= WRITTEN REQUEST =
Count the lines in the records that contain the string "beside", treating uppercase and lowercase as different. Reply with the number only.

— Start INPUT ROWS —

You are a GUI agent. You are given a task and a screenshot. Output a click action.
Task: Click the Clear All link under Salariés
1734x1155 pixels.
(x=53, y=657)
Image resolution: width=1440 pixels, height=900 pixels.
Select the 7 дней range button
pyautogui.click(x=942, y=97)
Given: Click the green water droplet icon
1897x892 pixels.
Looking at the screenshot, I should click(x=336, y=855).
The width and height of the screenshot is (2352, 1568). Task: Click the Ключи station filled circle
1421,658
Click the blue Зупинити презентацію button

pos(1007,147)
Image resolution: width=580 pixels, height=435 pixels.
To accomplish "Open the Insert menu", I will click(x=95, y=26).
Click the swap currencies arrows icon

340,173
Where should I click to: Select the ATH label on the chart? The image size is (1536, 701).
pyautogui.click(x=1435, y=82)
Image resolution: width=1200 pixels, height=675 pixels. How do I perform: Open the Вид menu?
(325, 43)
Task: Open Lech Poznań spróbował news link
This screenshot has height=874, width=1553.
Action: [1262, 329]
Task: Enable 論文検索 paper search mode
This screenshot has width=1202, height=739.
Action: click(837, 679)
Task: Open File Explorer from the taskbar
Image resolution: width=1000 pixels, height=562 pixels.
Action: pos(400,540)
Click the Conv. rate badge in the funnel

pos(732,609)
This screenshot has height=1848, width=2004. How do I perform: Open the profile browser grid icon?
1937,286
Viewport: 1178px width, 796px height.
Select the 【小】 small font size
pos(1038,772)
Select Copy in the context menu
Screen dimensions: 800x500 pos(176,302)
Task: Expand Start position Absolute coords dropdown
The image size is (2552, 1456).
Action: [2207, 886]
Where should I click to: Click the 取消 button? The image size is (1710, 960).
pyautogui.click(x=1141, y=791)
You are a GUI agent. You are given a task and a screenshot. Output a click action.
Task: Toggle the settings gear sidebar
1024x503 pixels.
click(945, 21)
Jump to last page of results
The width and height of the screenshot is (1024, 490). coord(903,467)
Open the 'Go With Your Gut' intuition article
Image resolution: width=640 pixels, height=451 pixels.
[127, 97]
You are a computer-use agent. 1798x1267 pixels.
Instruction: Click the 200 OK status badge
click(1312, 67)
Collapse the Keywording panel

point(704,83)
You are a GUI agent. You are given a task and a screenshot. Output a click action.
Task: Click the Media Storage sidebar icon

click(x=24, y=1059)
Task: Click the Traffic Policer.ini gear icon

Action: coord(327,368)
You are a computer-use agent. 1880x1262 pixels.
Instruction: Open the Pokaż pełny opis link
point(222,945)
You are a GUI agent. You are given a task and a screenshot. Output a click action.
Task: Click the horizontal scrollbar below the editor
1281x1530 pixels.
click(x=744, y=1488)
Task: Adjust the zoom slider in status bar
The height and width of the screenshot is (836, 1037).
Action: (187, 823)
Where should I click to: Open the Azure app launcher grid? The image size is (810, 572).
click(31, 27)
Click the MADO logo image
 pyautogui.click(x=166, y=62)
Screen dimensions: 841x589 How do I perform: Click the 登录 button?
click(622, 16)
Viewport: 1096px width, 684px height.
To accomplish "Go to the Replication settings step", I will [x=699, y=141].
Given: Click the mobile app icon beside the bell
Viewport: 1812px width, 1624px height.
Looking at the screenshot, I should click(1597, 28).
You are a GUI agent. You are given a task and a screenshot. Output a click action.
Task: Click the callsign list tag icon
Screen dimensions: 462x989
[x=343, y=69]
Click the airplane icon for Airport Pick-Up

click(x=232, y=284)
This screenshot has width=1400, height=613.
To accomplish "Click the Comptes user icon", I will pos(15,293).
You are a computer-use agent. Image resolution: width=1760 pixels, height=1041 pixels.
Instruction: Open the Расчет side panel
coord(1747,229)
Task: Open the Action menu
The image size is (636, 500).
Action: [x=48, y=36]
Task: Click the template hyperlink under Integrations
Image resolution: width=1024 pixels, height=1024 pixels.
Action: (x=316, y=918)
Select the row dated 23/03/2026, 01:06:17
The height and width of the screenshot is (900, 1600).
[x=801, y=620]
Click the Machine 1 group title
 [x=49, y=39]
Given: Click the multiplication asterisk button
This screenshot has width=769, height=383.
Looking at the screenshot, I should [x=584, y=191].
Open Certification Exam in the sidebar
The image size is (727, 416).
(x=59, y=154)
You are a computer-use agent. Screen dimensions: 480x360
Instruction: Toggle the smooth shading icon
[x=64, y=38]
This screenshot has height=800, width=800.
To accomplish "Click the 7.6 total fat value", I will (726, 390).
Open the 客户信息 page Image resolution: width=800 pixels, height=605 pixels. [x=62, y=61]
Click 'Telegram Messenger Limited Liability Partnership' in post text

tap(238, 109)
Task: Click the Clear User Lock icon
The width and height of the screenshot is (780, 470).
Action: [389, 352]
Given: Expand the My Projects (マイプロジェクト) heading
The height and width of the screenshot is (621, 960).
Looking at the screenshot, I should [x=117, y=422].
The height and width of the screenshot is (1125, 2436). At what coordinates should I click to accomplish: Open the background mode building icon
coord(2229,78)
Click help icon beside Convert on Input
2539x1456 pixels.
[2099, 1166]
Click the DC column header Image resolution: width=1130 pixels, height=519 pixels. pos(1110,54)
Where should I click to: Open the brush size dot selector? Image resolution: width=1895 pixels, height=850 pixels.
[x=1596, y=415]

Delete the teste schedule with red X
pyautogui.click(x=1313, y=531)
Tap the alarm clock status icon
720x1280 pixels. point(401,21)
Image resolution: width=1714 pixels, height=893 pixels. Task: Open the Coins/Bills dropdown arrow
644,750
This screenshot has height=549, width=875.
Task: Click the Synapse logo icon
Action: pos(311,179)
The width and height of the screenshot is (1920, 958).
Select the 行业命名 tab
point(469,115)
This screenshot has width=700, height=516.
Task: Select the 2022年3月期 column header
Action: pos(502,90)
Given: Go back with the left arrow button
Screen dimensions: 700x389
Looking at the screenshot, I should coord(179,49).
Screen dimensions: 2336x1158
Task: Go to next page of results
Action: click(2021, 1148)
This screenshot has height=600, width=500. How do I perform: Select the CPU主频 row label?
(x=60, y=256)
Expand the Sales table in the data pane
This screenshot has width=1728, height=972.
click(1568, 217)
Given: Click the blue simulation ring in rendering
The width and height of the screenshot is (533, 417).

— End INPUT ROWS —

= ANSWER TO THIS EXERCISE =
2